Saint Petersburg Institute of History of the Russian Academy of Sciences
- Established: 1936; 89 years ago
- Focus: History and auxiliary sciences of history
- President: Prof.dr. A. V. Sirenov
- Members: 76 researchers
- Owner: Russian Academy of Sciences
- Formerly called: Leningrad branch of the Institute of History of the USSR Academy of Sciences
- Location: Petrozavodskaya st., 7, Saint Petersburg 197110, Russian Federation
- Coordinates: 59°57′49″N 30°17′31″E﻿ / ﻿59.96351°N 30.29183°E
- Website: spbiiran.ru/en/

= Saint Petersburg Institute of History =

The Saint Petersburg Institute of History (Санкт-Петербургский Институт истории) is a research institute of the Russian Academy of Sciences in the field of Russian and foreign history. It is part of the Department of Historical and Philological Sciences of the Russian Academy of Sciences. The organization is located in the estate of N. P. Likhachyov in Saint Petersburg, where he lived from 1902 to 1936, so the institute is also known as the "Likhachyov Mansion". As a research center, the institute continues the traditions of the St. Petersburg historical school, established by K. Bestuzhev-Ryumin, S. Platonov, A. Lappo-Danilevsky, A. Presnyakov and others.

Since 1936, the organization operated as the Leningrad branch of the Institute of History, Academy of Sciences of the Soviet Union. After the proclamation of independence of the Russian Federation, the organization began to exist as a branch of the Russian Academy of Sciences, and since 2000 has had its current name. At different times, such historians as B. Grekov, S. Zhebelev, V. Struve, Y. Tarle, I. Shaskol'skii, S. Kovalev, A. Lublinskaya, I. Petrushevsky, M. Sergeyenko worked at the institute. At present, the institute's staff conducts research in the following areas: classical studies, Byzantine studies, medieval history of Italian cities, American studies, history of the socio-political movements in Russia in the 19th century, history of feudalism in Russia, history of St. Petersburg, history of the Russian Revolution, history of the Siege of Leningrad.

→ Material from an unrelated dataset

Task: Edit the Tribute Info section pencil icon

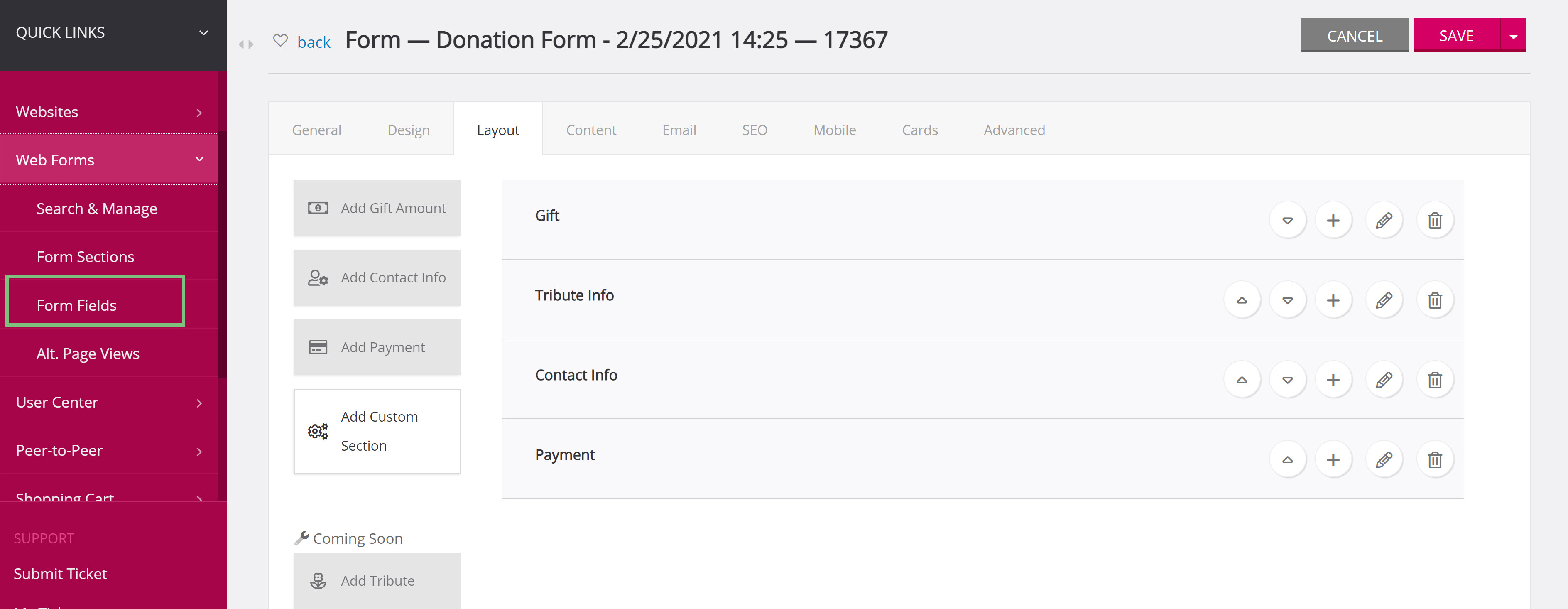Action: (1384, 300)
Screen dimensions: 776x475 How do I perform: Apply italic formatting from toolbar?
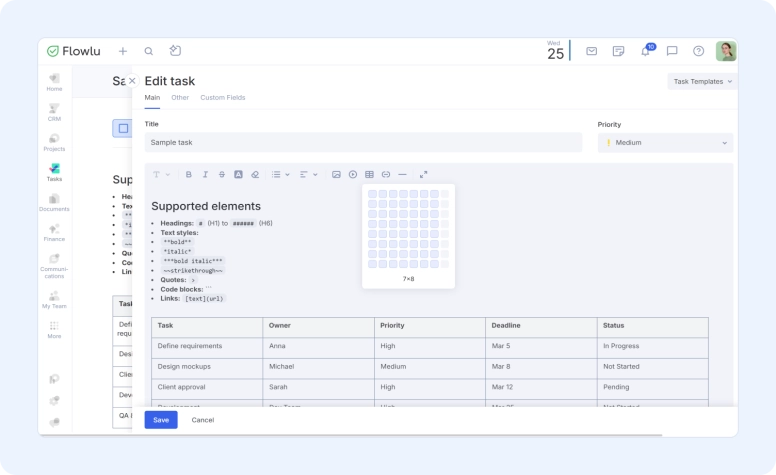205,174
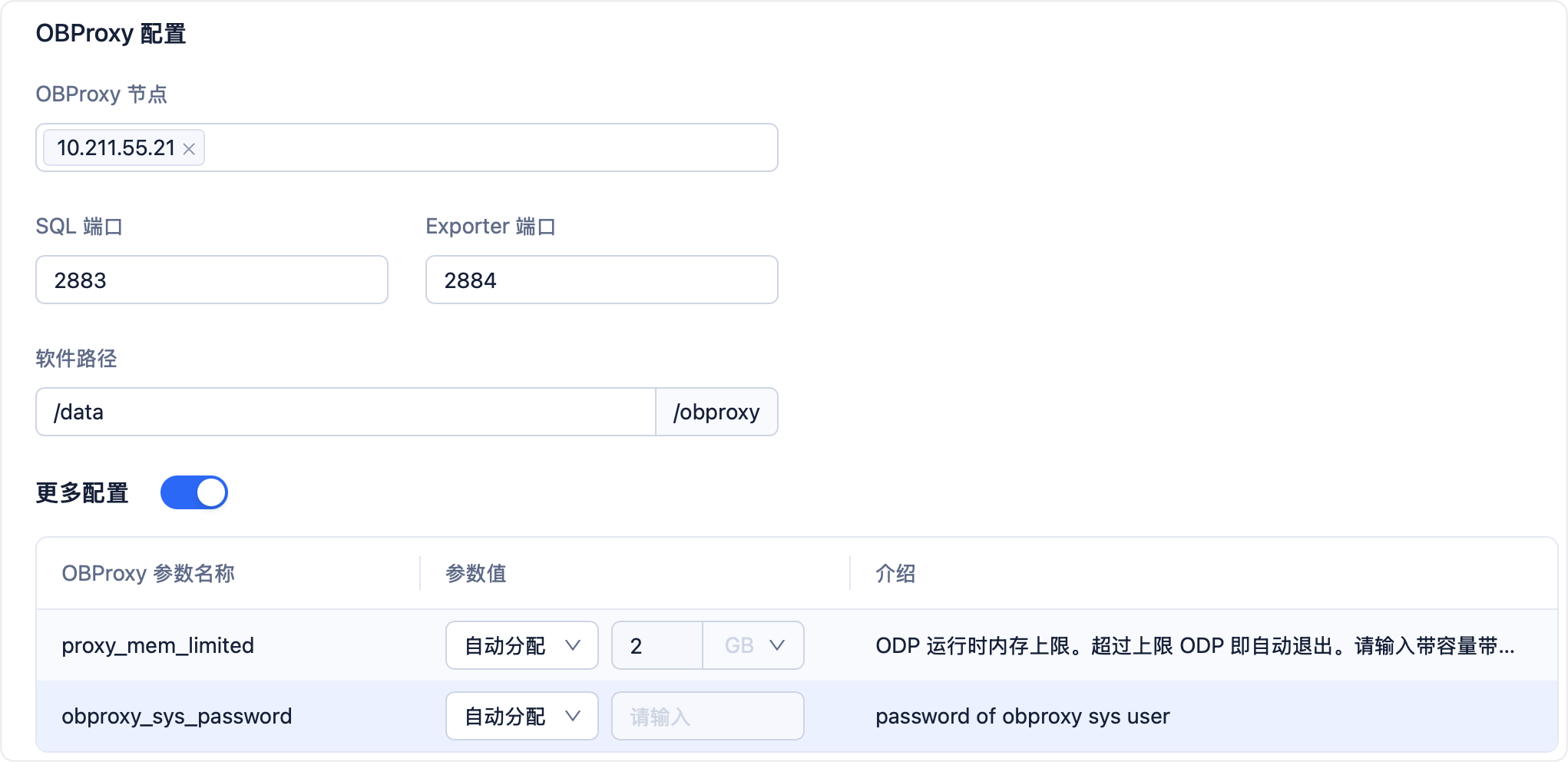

The Institute has an archive that stores documents of the Archaeographic Commission, as well as documents from the collection of N. P. Likhachyov and other private collectors. In total, the archive contains over 188 thousand storage units. The documents concern the history of Russia (13th — 20th centuries) and Europe (7th — 20th centuries). Among the documents are:
- acts of Italian and German cities, papal bulls, documents of European monarchs;
- monastery funds (archives of Solovetsky, Alexander-Svirsky, Siya, Valday, Tikhvin and other monasteries of North-West Russia);
- family funds (archives of Vorontsov, Demidov, Tatishchev, Stroganov, Shuvalov and others Russian noble families).